Does Santa Come to Vietnam?


This is the question I’ve been alternately dreading and dodging since I began planning this trip two years ago.
I mean, the answer is obvious: of course Santa comes to Vietnam. I’m not going to impose a trip like this on my kids—taking them to the other side of the world, away from their friends, family, school and everything familiar for six months—and then tell them that on top of all that, Santa will just be giving us a miss this year.

But the question remains: exactly how will we celebrate Christmas, and how will we keep the Santa myth going despite the obvious obstacles? Complicating the answer is the fact that we’re not sure where we’re going to be, other than “somewhere in Vietnam” (we’re in Cambodia at the moment), nor do we know whom we may be spending the occasion with. Here are some of the main obstacles we’ve considered:

  • It certainly isn’t going to be a white Christmas.
  • There will be no traditional foods, and no way to make any.
  • There will be no family members, and possibly no friends.
  • There is nowhere for us to store or hide gifts, since we’re living out of backpacks that are already stuffed to the gills with necessary clothes and travel gear.

At home we eschew church (yes, even on Christmas Eve), but I imagine this year we may go looking for one, just to inject some much-needed ceremony and tradition into the day. We’ll also need to be flexible in our interpretations of traditions: stir-fried chicken for dinner instead of turkey, banana fritters instead of chocolate log, and we can always leave out some sticky coconut rice balls and sweet coffee for Santa.

The good news is that if online reports are accurate, Christmas is actually one of Vietnam’s four most important festivals. I’ve also read that children in Vietnam believe in Santa Claus, and put their shoes in front of their doors on Christmas Eve, expecting to find them filled with treats in the morning. This leads me to be optimistic about our odds of finding Christmas decorations, treats, trinkets and trifles in shops as Christmas approaches.

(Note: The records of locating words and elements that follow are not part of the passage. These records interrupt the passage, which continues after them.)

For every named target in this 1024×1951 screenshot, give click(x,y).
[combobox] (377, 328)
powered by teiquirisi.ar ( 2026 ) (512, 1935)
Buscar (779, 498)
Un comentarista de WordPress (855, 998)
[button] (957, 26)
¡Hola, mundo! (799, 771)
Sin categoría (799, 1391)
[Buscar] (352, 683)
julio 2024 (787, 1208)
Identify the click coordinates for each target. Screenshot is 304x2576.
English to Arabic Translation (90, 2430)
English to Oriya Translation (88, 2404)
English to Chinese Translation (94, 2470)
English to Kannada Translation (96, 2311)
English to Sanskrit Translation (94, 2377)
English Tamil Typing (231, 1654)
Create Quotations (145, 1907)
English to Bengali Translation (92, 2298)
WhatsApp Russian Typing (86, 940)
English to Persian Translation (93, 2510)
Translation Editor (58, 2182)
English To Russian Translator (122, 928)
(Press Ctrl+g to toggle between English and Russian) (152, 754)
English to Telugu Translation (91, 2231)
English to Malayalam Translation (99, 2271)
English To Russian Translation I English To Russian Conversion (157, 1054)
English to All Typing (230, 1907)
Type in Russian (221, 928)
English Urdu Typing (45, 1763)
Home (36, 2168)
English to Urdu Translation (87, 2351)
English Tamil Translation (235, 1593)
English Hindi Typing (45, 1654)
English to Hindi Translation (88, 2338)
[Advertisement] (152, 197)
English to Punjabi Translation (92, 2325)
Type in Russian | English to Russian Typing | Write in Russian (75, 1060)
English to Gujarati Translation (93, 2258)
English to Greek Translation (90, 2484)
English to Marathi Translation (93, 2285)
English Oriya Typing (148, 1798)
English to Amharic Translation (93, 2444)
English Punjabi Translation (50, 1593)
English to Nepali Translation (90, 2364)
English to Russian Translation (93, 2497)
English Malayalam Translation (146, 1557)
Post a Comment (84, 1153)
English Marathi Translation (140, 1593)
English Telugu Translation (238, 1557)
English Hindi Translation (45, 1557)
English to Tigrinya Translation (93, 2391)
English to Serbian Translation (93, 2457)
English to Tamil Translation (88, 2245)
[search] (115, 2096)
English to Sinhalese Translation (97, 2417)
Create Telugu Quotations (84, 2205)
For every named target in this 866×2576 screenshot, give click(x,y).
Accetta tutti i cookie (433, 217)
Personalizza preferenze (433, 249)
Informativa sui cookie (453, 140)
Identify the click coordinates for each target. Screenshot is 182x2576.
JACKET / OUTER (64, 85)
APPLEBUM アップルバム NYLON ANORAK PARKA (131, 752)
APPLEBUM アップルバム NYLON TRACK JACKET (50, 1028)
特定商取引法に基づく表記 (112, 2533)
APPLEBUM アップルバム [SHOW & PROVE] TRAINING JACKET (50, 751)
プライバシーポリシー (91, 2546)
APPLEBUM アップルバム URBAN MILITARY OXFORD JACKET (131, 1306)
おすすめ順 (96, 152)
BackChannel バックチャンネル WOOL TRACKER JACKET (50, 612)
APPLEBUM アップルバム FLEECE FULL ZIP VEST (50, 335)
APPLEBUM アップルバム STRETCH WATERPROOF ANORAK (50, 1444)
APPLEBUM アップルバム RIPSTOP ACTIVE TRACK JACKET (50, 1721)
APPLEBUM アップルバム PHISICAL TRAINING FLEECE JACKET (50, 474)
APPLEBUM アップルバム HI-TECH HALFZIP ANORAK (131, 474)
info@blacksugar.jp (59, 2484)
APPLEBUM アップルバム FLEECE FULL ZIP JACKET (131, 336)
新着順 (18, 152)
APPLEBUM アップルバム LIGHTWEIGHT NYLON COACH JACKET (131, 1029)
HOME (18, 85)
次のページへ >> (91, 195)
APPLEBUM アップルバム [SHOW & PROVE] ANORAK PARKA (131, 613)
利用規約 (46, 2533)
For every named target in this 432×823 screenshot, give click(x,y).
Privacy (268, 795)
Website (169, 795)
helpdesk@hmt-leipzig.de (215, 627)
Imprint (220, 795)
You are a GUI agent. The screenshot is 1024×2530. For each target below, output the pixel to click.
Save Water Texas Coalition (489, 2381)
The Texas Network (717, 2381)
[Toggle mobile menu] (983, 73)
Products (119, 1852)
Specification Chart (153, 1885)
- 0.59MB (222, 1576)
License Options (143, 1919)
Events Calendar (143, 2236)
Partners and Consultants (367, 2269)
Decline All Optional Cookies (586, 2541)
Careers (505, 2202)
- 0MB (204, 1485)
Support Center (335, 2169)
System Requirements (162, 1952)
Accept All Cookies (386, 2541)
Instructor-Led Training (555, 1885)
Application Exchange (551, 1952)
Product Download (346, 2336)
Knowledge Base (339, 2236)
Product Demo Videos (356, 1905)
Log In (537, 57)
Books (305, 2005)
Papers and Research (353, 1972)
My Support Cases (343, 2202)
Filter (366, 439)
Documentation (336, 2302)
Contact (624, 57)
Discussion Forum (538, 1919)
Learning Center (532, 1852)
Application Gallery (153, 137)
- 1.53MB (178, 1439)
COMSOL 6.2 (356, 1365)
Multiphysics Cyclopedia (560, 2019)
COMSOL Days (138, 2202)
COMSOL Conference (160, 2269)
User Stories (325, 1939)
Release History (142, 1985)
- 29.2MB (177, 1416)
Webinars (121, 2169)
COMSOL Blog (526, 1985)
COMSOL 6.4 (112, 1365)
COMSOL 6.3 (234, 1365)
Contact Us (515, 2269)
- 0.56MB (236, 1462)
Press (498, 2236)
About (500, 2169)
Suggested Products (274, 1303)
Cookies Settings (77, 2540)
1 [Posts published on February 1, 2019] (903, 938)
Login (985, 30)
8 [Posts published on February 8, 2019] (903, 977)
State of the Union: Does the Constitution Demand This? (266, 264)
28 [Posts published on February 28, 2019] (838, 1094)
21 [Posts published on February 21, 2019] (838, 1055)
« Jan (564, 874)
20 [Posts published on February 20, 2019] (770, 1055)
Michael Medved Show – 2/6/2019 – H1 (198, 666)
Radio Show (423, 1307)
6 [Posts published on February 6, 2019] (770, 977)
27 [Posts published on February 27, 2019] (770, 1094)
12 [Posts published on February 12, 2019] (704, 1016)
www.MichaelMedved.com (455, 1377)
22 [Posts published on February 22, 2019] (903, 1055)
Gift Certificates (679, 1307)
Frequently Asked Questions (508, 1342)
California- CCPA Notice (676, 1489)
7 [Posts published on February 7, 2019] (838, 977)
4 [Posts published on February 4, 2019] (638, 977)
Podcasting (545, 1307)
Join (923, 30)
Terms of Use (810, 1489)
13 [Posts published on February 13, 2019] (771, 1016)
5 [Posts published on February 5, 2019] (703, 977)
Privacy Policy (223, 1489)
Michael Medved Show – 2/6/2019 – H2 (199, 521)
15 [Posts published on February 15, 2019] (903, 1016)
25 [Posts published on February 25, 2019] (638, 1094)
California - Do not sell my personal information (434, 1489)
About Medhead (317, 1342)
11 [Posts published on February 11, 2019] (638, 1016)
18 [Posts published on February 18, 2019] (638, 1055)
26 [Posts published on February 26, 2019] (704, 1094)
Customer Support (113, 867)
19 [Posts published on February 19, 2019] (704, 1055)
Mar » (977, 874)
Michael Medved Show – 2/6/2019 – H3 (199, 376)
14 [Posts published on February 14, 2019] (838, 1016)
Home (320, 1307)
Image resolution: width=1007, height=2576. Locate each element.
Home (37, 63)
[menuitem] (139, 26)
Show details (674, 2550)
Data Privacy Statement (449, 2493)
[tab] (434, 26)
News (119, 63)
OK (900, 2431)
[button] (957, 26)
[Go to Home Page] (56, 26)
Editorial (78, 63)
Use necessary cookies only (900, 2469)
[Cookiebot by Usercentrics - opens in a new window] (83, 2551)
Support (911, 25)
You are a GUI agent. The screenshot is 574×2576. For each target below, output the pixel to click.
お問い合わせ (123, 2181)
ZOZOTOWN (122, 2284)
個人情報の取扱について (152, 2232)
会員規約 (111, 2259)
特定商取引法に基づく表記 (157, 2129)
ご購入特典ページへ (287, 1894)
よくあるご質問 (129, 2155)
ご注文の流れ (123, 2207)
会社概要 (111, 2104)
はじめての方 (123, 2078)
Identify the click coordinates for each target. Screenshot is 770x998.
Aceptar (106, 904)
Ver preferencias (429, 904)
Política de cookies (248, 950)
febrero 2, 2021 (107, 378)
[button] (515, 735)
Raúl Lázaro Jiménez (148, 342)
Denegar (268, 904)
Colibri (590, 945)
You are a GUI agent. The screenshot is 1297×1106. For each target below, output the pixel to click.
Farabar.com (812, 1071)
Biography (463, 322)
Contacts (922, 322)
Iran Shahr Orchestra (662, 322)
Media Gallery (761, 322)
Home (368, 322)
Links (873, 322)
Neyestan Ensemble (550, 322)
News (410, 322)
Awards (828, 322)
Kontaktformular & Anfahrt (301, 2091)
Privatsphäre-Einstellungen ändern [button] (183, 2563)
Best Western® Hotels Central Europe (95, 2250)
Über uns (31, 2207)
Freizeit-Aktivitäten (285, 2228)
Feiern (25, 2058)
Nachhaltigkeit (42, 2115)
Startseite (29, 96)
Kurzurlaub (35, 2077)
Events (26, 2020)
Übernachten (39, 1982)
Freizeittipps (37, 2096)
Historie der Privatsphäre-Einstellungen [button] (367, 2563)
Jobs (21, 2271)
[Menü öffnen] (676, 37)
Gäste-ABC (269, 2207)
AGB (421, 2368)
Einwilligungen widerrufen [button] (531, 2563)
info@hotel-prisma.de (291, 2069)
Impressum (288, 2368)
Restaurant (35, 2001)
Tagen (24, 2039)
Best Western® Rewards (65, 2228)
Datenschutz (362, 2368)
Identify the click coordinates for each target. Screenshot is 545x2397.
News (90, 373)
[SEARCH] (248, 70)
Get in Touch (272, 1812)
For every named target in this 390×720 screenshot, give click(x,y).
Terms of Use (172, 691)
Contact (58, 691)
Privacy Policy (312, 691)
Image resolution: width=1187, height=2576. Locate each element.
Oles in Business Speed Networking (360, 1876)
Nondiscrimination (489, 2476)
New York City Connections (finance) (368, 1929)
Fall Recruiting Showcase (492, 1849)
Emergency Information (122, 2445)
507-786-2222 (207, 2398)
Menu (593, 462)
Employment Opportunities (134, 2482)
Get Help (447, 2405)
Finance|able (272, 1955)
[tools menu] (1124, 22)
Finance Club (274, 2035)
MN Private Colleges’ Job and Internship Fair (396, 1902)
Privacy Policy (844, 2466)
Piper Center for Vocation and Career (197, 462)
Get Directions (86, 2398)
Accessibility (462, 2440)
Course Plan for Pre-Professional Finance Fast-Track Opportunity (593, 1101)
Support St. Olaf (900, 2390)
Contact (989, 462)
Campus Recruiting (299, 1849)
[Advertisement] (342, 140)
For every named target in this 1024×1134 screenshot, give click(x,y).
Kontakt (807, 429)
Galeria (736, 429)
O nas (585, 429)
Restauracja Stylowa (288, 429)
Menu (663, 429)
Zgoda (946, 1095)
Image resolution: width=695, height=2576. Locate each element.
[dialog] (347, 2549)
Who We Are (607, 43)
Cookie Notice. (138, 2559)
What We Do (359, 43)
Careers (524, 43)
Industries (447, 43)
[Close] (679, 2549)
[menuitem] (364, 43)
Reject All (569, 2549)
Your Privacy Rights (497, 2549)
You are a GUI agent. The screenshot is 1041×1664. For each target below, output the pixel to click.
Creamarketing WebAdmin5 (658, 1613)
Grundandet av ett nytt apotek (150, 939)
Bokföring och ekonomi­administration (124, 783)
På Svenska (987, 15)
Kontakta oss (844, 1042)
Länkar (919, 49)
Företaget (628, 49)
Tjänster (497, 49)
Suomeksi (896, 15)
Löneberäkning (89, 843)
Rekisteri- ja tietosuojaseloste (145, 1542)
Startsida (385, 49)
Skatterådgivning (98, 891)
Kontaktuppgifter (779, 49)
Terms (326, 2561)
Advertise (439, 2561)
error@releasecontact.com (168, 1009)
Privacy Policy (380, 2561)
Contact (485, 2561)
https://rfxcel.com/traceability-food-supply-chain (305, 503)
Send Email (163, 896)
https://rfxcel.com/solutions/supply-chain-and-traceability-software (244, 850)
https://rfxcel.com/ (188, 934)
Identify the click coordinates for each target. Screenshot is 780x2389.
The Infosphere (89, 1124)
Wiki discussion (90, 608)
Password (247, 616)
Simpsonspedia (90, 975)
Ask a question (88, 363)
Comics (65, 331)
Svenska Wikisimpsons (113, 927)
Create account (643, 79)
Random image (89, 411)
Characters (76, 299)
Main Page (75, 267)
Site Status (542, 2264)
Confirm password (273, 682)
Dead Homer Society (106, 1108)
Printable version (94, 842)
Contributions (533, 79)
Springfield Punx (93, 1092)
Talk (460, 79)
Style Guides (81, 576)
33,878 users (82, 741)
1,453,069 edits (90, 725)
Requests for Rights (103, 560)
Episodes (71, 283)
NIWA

Meanwhile, we’re not entirely without resources:

  • We’re carrying Christmas stockings the kids haven’t seen yet, squirreled away in the bottoms of our backpacks.
  • We’re making use of the poste restants service at the general post office in the town we’ll be visiting just before Christmas. My sister-in-law has offered to ship a package to that GPO containing a few of the kids’ favourite books, one or two very Canadian toys, gift wrap, and candy canes.
  • We are travelling with a laptop and a playlist of Christmas songs in our iTunes library.
  • In Bangkok, we went stealth shopping to pick out Lego, the one toy both kids enjoy and miss. (We wrestled into the overstuffed backpack).
  • The rest of the gifts will be items we can pick up closer to the date, such as jewellery, silk scarves and hairbands for Chloe and playing cards, Thai boxing shorts and a carved Buddha figure for Ciaran.
  • For our Christmas tree, our plan is to use the 25 photos we brought along of friends and family. We’ll stick them to the wall of our hotel room in the shape of a Christmas tree, and the gifts will be under that spot in the morning.
  • We can also decorate our hotel room with snowflake cut-outs and other low-tech crafts, possibly overlaying some of the traditional motifs with Asian themes for fun.

And finally, of course, we’ll take some cues from local traditions. If Christmas is Vietnam’s fourth biggest celebration, there’s bound to be some buzz about it no matter where we are.